In The Jungle, Sinclair uses Jurgis and Ona and their extended family as a kind of synecdoche for an entire population of wage-slaves—at the time, the majority of them were immigrants. The entire family, and particularly Jurgis, are necessarily drawn in a sympathetic light in order to elicit public sympathy for their plight.  Their faults, then, are perceived as inevitable response to their lives.  Jurgis's drinking and violence, for example, can be interpreted as an escapist reaction to Ona's rape by Phil Connor, and especially to Antanas death.  Marija's prostitution is perhaps even more forgivable, being as her value as a laborer in the factory couldn't possibly support the family with Jurgis absent.  Her drug addiction is a critique of management and its control over labor.  Moreover, it symbolizes the bound-ness of Marija's labor as a wage-slave.

Packingtown symbolizes the horrific working conditions; the idea of the jungle represents the sort of social Darwinism inherent in any capitalist system where “the mass of the people were always in a life-and-death struggle with poverty. That was ‘competition,’ so far as it concerned the wage earner, the man who had only his labor to sell; to those on top, the exploiters, it appeared very differently, of course—there were few of them, and they could combine and dominate, and their power would be unbreakable” (357).   The fact that Jurgis is sent to jail for his violence against Phil Connor, and also the system of "mortaging" slumhouses, are both symptomatic of a larger corruption that Sinclair sees in the capitalist economy.

Through the rhetoric of socialism, however, Sinclair means to make it clear that if workers were to combine that they, too, could dominate.
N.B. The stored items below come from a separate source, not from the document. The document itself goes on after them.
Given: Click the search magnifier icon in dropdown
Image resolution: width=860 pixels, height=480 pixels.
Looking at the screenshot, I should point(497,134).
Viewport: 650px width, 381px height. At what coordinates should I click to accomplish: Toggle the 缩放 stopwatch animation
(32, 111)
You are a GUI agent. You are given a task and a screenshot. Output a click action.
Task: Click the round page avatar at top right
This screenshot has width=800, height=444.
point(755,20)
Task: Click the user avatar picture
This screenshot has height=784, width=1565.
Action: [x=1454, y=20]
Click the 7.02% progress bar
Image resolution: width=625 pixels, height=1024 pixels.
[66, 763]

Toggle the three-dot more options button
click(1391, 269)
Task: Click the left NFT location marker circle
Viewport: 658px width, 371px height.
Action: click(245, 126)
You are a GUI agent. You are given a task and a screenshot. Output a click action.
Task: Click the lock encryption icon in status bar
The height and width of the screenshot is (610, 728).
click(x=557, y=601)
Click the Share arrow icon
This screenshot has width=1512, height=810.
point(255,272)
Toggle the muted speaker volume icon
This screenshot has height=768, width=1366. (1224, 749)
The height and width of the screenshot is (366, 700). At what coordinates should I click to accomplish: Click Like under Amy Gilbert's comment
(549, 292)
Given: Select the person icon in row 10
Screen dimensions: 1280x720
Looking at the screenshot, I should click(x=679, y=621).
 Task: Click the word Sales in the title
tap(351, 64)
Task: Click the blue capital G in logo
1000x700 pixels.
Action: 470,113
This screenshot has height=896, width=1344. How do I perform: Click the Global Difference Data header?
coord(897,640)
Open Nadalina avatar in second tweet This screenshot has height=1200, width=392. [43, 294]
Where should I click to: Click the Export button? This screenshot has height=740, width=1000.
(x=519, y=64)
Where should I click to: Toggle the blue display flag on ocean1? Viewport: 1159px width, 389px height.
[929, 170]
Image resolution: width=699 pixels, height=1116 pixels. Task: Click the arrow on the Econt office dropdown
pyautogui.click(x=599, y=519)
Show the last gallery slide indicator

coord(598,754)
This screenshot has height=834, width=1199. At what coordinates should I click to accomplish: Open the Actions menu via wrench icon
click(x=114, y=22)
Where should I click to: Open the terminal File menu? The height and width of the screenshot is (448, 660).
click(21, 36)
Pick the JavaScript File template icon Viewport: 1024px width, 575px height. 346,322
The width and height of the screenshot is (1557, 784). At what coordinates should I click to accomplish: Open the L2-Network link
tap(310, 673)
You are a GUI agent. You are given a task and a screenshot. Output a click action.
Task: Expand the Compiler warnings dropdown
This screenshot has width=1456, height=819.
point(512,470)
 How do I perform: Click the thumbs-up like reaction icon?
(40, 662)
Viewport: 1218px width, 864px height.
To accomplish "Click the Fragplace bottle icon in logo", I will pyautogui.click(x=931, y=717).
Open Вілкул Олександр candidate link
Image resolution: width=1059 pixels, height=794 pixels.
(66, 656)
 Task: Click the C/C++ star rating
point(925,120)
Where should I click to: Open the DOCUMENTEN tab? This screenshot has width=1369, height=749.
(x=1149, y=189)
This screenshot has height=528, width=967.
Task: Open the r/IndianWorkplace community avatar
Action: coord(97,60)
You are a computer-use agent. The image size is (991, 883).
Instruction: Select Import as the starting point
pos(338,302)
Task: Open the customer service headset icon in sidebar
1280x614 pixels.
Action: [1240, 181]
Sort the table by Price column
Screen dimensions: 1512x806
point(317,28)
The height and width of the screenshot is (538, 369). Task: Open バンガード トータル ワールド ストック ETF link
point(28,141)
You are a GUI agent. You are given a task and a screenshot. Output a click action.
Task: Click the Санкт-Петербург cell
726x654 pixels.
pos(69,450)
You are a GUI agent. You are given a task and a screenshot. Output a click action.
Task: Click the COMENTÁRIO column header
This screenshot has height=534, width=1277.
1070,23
As Ostrinski explains the socialist movement to Jurgis, Sinclair distributes socialist propaganda to the reader.  This objective provides the exigence for drawing Jurgis and his family is such a pathetic yet sympathetic light.  Sinclair's rhetoric suggests that the control of the means of production is undermined when there is no labor to accomplish that production.  Were this rhetoric to be successful in communicating to the masses, then they may realize the implicit necessity for a vast underclass to serve as labor in the capitalist system in order to generate the surplus value that enables profit. Were this rhetoric successful, the majority of American wage-slaves who read The Jungle might, as Jurgis does, recognize the value in labor coalition.

However, it seems that the opposite has occurred, as demonstrated by Barbara Ehrenreich’s 2001 expose Nickel and Dimed, an undercover journalistic exploration of the lives of the American working poor, arguing the idea that it is virtually impossible to survive in America by working for a minimum wage. Socialist rhetoric has been denigrated in the eyes of the typical American citizen—many of whom still live as laborers bound by the shackles of wage-slavery. Labor unions have been systematically stripped of negotiating power while popular opinion has turned against the notion of coalition. And the typical American citizen still lacks “class consciousness”.

Works Cited:

Ehrenreich, Barbara. Nickel and Dimed: on (Not) Getting by in America. New York: Metropolitan, 2001. Print.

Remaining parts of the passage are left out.